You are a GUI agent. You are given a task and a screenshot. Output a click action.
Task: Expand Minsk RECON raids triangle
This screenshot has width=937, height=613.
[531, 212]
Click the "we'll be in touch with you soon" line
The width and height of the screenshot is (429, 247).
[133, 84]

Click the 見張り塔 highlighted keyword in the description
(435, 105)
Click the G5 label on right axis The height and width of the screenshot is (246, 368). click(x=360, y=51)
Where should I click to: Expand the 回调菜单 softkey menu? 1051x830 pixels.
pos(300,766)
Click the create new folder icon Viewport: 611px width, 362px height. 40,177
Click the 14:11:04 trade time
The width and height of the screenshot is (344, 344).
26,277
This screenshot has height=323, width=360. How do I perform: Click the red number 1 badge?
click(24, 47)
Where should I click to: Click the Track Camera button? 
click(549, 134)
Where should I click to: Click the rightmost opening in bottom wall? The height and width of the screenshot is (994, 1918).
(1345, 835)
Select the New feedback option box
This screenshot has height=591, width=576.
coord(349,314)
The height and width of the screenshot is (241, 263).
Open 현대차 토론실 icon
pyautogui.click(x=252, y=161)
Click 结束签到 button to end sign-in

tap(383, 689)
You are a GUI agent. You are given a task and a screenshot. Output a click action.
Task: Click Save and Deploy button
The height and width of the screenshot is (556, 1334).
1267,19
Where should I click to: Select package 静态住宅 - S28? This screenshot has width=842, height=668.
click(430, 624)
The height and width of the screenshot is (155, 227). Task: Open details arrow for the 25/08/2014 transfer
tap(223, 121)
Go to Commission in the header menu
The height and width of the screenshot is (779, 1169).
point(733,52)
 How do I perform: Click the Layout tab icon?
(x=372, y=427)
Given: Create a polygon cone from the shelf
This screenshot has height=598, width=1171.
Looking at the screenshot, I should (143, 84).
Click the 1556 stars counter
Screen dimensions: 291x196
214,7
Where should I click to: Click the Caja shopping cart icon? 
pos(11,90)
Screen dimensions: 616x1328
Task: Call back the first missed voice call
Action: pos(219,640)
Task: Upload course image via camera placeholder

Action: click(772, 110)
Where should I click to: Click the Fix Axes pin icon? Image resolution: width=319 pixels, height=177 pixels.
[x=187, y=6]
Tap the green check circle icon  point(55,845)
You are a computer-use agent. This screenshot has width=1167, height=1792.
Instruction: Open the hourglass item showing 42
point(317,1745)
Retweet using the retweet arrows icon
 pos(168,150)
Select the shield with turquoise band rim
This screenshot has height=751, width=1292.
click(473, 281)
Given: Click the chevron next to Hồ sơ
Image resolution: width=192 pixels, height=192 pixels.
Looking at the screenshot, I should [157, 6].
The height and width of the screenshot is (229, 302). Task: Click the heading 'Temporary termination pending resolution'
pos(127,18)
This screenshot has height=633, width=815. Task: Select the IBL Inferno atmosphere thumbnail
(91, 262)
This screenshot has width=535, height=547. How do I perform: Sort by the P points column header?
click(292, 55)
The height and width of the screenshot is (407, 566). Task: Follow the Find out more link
○ ○ ○
### Task instructions
Would you quote everything above from the line containing "Task: Click Save and Deploy button" down to the line containing "Go to Commission in the header menu"? Include both of those lines and nothing else.

### Result
Task: Click Save and Deploy button
The height and width of the screenshot is (556, 1334).
1267,19
Where should I click to: Select package 静态住宅 - S28? This screenshot has width=842, height=668.
click(430, 624)
The height and width of the screenshot is (155, 227). Task: Open details arrow for the 25/08/2014 transfer
tap(223, 121)
Go to Commission in the header menu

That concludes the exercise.